-- Start of INFORMATION SHOWN --

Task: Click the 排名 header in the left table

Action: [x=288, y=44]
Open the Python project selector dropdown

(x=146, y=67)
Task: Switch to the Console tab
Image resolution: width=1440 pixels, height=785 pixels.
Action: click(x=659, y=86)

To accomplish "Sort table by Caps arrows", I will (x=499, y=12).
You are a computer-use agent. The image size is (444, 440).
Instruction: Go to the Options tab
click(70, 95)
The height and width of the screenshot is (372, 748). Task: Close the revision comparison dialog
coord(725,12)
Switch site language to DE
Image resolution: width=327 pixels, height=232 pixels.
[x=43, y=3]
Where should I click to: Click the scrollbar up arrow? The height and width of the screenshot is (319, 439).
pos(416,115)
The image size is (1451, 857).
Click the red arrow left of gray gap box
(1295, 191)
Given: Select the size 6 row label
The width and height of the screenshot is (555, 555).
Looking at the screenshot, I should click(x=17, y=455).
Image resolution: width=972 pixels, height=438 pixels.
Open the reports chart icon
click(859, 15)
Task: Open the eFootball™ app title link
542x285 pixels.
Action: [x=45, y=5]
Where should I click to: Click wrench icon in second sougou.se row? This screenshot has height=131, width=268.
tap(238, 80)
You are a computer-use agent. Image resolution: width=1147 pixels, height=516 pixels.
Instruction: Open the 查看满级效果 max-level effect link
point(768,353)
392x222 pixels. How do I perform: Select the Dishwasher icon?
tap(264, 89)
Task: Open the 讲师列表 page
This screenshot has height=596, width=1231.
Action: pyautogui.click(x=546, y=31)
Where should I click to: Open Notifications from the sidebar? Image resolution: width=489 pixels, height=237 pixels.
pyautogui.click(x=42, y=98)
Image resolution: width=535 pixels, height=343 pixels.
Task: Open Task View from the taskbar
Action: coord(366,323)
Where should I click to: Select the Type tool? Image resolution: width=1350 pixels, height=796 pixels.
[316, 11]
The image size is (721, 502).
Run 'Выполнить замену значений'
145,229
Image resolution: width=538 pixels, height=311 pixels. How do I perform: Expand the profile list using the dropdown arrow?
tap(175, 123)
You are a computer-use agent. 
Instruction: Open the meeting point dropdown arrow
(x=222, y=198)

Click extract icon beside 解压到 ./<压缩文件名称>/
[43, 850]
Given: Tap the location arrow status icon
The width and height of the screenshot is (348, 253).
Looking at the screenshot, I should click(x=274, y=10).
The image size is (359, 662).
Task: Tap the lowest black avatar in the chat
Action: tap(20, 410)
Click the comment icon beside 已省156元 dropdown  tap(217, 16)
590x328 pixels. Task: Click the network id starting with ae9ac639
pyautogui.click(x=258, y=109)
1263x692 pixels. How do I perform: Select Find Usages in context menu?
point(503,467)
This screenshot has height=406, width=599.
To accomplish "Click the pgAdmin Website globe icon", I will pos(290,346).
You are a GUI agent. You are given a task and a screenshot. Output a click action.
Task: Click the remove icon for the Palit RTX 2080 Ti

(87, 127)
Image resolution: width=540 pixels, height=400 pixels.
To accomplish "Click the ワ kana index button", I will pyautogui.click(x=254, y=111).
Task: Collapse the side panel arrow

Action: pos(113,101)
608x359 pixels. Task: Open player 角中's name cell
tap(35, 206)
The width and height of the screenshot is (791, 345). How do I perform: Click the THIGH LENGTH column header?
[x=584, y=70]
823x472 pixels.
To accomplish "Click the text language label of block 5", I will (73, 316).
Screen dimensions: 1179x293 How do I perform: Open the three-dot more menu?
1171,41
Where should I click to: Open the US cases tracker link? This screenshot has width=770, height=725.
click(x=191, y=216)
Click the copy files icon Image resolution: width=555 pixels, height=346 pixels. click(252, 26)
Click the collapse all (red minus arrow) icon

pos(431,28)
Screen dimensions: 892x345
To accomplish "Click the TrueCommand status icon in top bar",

-- End of INFORMATION SHOWN --

▶ TASK OBJECTIVE: Put the listing above into a Markdown table with the columns No. and Line, giving each line its own numbered row and leaving out blank lines.

▶ ANSWER TO THE PROBLEM:
| No. | Line |
|---|---|
| 1 | Task: Click the 排名 header in the left table |
| 2 | Action: [x=288, y=44] |
| 3 | Open the Python project selector dropdown |
| 4 | (x=146, y=67) |
| 5 | Task: Switch to the Console tab |
| 6 | Image resolution: width=1440 pixels, height=785 pixels. |
| 7 | Action: click(x=659, y=86) |
| 8 | To accomplish "Sort table by Caps arrows", I will (x=499, y=12). |
| 9 | You are a computer-use agent. The image size is (444, 440). |
| 10 | Instruction: Go to the Options tab |
| 11 | click(70, 95) |
| 12 | The height and width of the screenshot is (372, 748). Task: Close the revision comparison dialog |
| 13 | coord(725,12) |
| 14 | Switch site language to DE |
| 15 | Image resolution: width=327 pixels, height=232 pixels. |
| 16 | [x=43, y=3] |
| 17 | Where should I click to: Click the scrollbar up arrow? The height and width of the screenshot is (319, 439). |
| 18 | pos(416,115) |
| 19 | The image size is (1451, 857). |
| 20 | Click the red arrow left of gray gap box |
| 21 | (1295, 191) |
| 22 | Given: Select the size 6 row label |
| 23 | The width and height of the screenshot is (555, 555). |
| 24 | Looking at the screenshot, I should click(x=17, y=455). |
| 25 | Image resolution: width=972 pixels, height=438 pixels. |
| 26 | Open the reports chart icon |
| 27 | click(859, 15) |
| 28 | Task: Open the eFootball™ app title link |
| 29 | 542x285 pixels. |
| 30 | Action: [x=45, y=5] |
| 31 | Where should I click to: Click wrench icon in second sougou.se row? This screenshot has height=131, width=268. |
| 32 | tap(238, 80) |
| 33 | You are a computer-use agent. Image resolution: width=1147 pixels, height=516 pixels. |
| 34 | Instruction: Open the 查看满级效果 max-level effect link |
| 35 | point(768,353) |
| 36 | 392x222 pixels. How do I perform: Select the Dishwasher icon? |
| 37 | tap(264, 89) |
| 38 | Task: Open the 讲师列表 page |
| 39 | This screenshot has height=596, width=1231. |
| 40 | Action: pyautogui.click(x=546, y=31) |
| 41 | Where should I click to: Open Notifications from the sidebar? Image resolution: width=489 pixels, height=237 pixels. |
| 42 | pyautogui.click(x=42, y=98) |
| 43 | Image resolution: width=535 pixels, height=343 pixels. |
| 44 | Task: Open Task View from the taskbar |
| 45 | Action: coord(366,323) |
| 46 | Where should I click to: Select the Type tool? Image resolution: width=1350 pixels, height=796 pixels. |
| 47 | [316, 11] |
| 48 | The image size is (721, 502). |
| 49 | Run 'Выполнить замену значений' |
| 50 | 145,229 |
| 51 | Image resolution: width=538 pixels, height=311 pixels. How do I perform: Expand the profile list using the dropdown arrow? |
| 52 | tap(175, 123) |
| 53 | You are a computer-use agent.  |
| 54 | Instruction: Open the meeting point dropdown arrow |
| 55 | (x=222, y=198) |
| 56 | Click extract icon beside 解压到 ./<压缩文件名称>/ |
| 57 | [43, 850] |
| 58 | Given: Tap the location arrow status icon |
| 59 | The width and height of the screenshot is (348, 253). |
| 60 | Looking at the screenshot, I should click(x=274, y=10). |
| 61 | The image size is (359, 662). |
| 62 | Task: Tap the lowest black avatar in the chat |
| 63 | Action: tap(20, 410) |
| 64 | Click the comment icon beside 已省156元 dropdown  tap(217, 16) |
| 65 | 590x328 pixels. Task: Click the network id starting with ae9ac639 |
| 66 | pyautogui.click(x=258, y=109) |
| 67 | 1263x692 pixels. How do I perform: Select Find Usages in context menu? |
| 68 | point(503,467) |
| 69 | This screenshot has height=406, width=599. |
| 70 | To accomplish "Click the pgAdmin Website globe icon", I will pos(290,346). |
| 71 | You are a GUI agent. You are given a task and a screenshot. Output a click action. |
| 72 | Task: Click the remove icon for the Palit RTX 2080 Ti |
| 73 | (87, 127) |
| 74 | Image resolution: width=540 pixels, height=400 pixels. |
| 75 | To accomplish "Click the ワ kana index button", I will pyautogui.click(x=254, y=111). |
| 76 | Task: Collapse the side panel arrow |
| 77 | Action: pos(113,101) |
| 78 | 608x359 pixels. Task: Open player 角中's name cell |
| 79 | tap(35, 206) |
| 80 | The width and height of the screenshot is (791, 345). How do I perform: Click the THIGH LENGTH column header? |
| 81 | [x=584, y=70] |
| 82 | 823x472 pixels. |
| 83 | To accomplish "Click the text language label of block 5", I will (73, 316). |
| 84 | Screen dimensions: 1179x293 How do I perform: Open the three-dot more menu? |
| 85 | 1171,41 |
| 86 | Where should I click to: Open the US cases tracker link? This screenshot has width=770, height=725. |
| 87 | click(x=191, y=216) |
| 88 | Click the copy files icon Image resolution: width=555 pixels, height=346 pixels. click(252, 26) |
| 89 | Click the collapse all (red minus arrow) icon |
| 90 | pos(431,28) |
| 91 | Screen dimensions: 892x345 |
| 92 | To accomplish "Click the TrueCommand status icon in top bar", |